> EXERCISE PASSAGE:
◆ ◆ ◆ ◆

The First Time I Met Someone With Heart Failure
Sometimes you feel like you are the only one going through heart failure, and it seems like there is no one that you can talk to.
You can feel very lonely and isolated.
Feeling alone in the heart failure journey?
It would really help to have someone who has been going through a heart failure journey and knows what we all feel. It is important to create a support system where you have people to vent to.
I remember the days when I couldn’t get out of bed because I was so depressed. Not knowing someone who knew what I was going through was the hardest part because nobody was in my shoes. Especially as a young person.
The first time I met someone else with HF
When I was in undergrad, I met a guy who I didn’t know I would become close to through the years. We were both student athletes.
I was on the track and field team and he was on the basketball team.
We shared a forensic science class together.
Years after we graduated, he got diagnosed with heart failure.
HF diagnosis dispelled assumptions
My first thought was disbelief because he was an athlete, and I didn’t know that athletes could get heart failure.
Better still, I didn’t know that young people could even be diagnosed with a heart condition. His heart had taken a turn for the worst and he was diagnosed with advanced heart failure.
The news was another surprise because I didn’t know that there was such a thing. The doctors told him that he needed an LVAD, which stands for left ventricular assist device.
It assists the heart in pumping blood when the left ventricle can’t pump efficiently.
Navigating my own heart failure diagnosis
It wasn’t until a few years later that I started my heart journey and was diagnosed with advanced heart failure, just like my friend.
The doctors said that I needed an LVAD because my heart wasn’t pumping well enough.
I had been diagnosed with dilated cardiomyopathy in 2014, and just 4 years later, I was diagnosed with advanced heart failure. I hadn’t spoken to my friend in some years since graduation, so I didn’t know about his journey until I had to get an LVAD.
Not alone: the second person I met with heart failure
The second person I met was a young lady who became my heart sister.
I was in the hospital recovering from LVAD surgery, and the doctors introduced me to a patient ambassador.
She had the LVAD for about 5 years, and she was a success story. She found out she had heart failure after the pregnancy of her son.
Seeing her showed me that it was possible to live a regular life with advanced heart failure.
She was independent, she worked a full-time job, and took care of her son, all while having heart failure. After meeting her, I found a new inspiration.
If she could do all of that while having heart failure, I should be able to adjust to do all the things I wanted to do. I stopped feeling sorry for myself and started looking at my life differently.
Using my heart failure experience to pay it forward
I got to return the favor to them when I had a heart transplant in 2020.
Both of my friends had their heart transplants after me, so I was able to be there for them just like they were there for me.
It helps to build a community of people who share the same disease.
Luckily for us, we have this community as well as other groups on social media with people all around the world who share the same diagnosis as we do.

◆ ◆ ◆ ◆

> EXERCISE DATA:
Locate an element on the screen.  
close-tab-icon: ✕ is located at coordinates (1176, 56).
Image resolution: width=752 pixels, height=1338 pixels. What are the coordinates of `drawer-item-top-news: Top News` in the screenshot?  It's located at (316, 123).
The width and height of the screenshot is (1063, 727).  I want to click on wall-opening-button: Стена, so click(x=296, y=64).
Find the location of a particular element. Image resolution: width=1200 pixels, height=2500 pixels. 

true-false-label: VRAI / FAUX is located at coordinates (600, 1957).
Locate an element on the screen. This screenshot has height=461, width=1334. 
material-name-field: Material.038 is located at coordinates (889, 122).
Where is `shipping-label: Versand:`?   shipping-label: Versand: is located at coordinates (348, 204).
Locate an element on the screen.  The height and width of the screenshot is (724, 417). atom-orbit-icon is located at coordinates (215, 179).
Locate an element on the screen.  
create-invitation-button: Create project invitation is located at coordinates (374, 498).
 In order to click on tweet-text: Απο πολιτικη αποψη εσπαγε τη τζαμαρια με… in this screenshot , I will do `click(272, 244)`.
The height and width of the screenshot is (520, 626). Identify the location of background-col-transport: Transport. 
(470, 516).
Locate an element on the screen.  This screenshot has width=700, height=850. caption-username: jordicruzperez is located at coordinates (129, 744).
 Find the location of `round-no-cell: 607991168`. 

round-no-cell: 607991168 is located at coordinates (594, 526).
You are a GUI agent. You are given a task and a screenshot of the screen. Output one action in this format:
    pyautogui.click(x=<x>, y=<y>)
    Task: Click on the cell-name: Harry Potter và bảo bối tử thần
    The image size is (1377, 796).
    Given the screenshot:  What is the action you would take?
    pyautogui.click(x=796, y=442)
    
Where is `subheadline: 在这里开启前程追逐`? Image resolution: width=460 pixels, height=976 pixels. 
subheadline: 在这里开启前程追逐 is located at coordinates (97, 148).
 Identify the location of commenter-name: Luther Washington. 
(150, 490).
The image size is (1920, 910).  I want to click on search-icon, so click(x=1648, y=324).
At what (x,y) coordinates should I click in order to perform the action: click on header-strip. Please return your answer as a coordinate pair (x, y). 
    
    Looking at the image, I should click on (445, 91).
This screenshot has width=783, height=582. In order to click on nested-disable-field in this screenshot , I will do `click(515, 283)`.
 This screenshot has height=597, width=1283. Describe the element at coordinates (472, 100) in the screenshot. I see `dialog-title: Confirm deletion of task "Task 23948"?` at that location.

◆ ◆ ◆ ◆

> PROBLEMS AND TASKS:
a) Answer these about the heart failure essay, one per line:
(i) Which team was the friend from undergrad on?
(ii) In what year was the writer diagnosed with dilated cardiomyopathy?
(iii) For about how long had the patient ambassador had the LVAD?
b) Please retype, word for word, the part of the heart failure essay that opens with the words containing "Feeling alone in" and closes with "the basketball team.".
The material stands apart from the heart failure essay.

> RESULTS IN ORDER:
a)
(i) The basketball team.
(ii) 2014.
(iii) About 5 years.

b)
Feeling alone in the heart failure journey?
It would really help to have someone who has been going through a heart failure journey and knows what we all feel. It is important to create a support system where you have people to vent to.
I remember the days when I couldn’t get out of bed because I was so depressed. Not knowing someone who knew what I was going through was the hardest part because nobody was in my shoes. Especially as a young person.
The first time I met someone else with HF
When I was in undergrad, I met a guy who I didn’t know I would become close to through the years. We were both student athletes.
I was on the track and field team and he was on the basketball team.